Heel trots was ik vanochtend de deur uitgelopen met mijn baasje. In mijn bek mijn nieuwste knuffel, gekregen van een boxerliefhebster. De knuffel is een lang fluffy ding, heeft een knisper en houdt lekker vast, dus hup, mee op de wandeling richting het dorp. Normaal gesproken hou ik zowel de heenweg als de terugweg mijn knuffel vast. Geen enkel probleem. Ik sjouw graag dus dit komt wel goed. Maar vandaag zaten er veel tussenstops in de wandeling. Even naar de markt, even naar de kledingwinkel, even een praatje maken hier en even een praatje maken daar. Je snapt dat ik zo langzamerhand een klem in mijn kaken kreeg. Dus ik heb mijn baasje lief aangekeken en zij heeft mijn knuffel vastgemaakt aan het uiteinde van de riem. Zo kon ik toch sjouwen maar als de pluisjes te veel werden in mijn mond, dan nam mijn baasje het wel over.
Op de terugweg naar huis liep ik samen met mijn baasje James tegemoet. James is een klein zwart, mager reutje van een ondefinieerbaar ras waar ik stiekem en soms ook openlijk erg verliefd op ben. Gelukkig is het wederzijds en vindt hij mij ook heel leuk. Samen zijn we heel druk, normaal gesproken dan, want nu keek James mij aan alsof hij mij niet eerder had gezien. Staartje tussen de benen, hoofdje naar beneden. Geen enthousiasme, geen vriendelijk gezwaai.
Ik liet mij niet kennen en gooide direct mijn kont in de strijd. Een full bodycheck tegen James zijn lijf leverde ook niet het gewenste resultaat op. Dus dan maar klemmen, dacht ik, dan komt hij wel in actie. Maar geen sjoege, geen reactie, totdat ik in mijn ooghoeken James zie staren naar mijn riem. Beter gezegd, zie staren naar mijn fluffy die aan het einde van mijn riem bungelt. Voordat ik er erg in had, had James mijn fluffy in zijn bakkes. Kaken op elkaar en gaan met die banaan.
James zette het op een lopen. Eerst zachtjes maar daarna steeds harder. Met mijn fluffy in zijn bek, aan mijn riem en mijn riem zat vast aan mijn halsband. En daar ging ik.
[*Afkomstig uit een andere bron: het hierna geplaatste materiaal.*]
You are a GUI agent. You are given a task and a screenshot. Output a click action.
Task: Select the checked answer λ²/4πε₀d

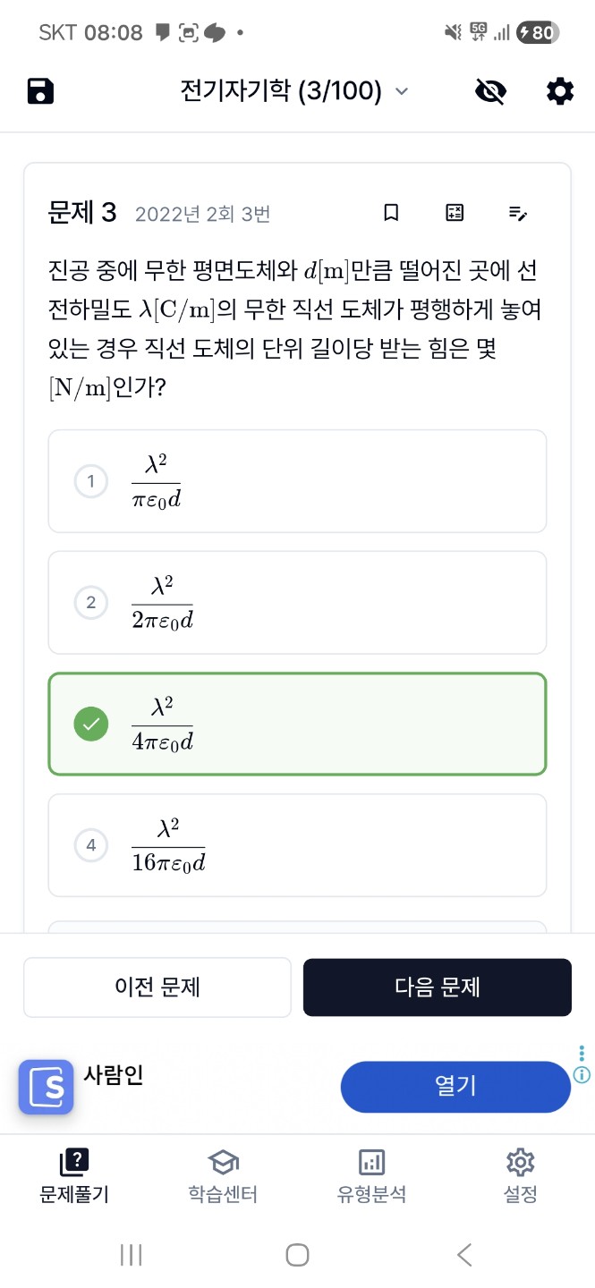pos(297,724)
Ik had geen keus. Ontvoerd door mijn vriend James. Hij trok zo hard aan fluf, dus aan mijn riem en dus aan mij dat ik niets anders kon bedenken dan er hard achter aan te rennen. Niet omdat ik wilde, maar omdat ik moest.
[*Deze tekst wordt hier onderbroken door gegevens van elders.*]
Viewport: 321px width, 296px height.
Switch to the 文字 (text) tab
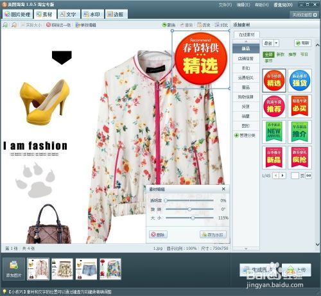(x=68, y=14)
Noodgedwongen ging ik achter James aan door de straten van mijn dorp. Mijn baasje lag weer eens dubbel van het lachen en moest eerst haar camera in stelling brengen voordat zij mij kwam redden want het werd een steeds serieuzere zaak. James wilde namelijk naar zijn huis, met mijn fluf, aan mijn riem, dus aan mij. En natuurlijk vind ik James leuk maar om nu permanent bij hem te wonen is een andere zaak. Ik was net weer blij dat ik bij mijn baasje kon blijven zonder al te veel gedoe. En nu werd ik dan zomaar ontvoerd.
James is gevangen, de fluf is uit zijn bek gepulkt. Ik zit op adem te komen en mijn baasje moet een schone onderbroek aan. Het leven van een boxer loopt ook nooit over rozen.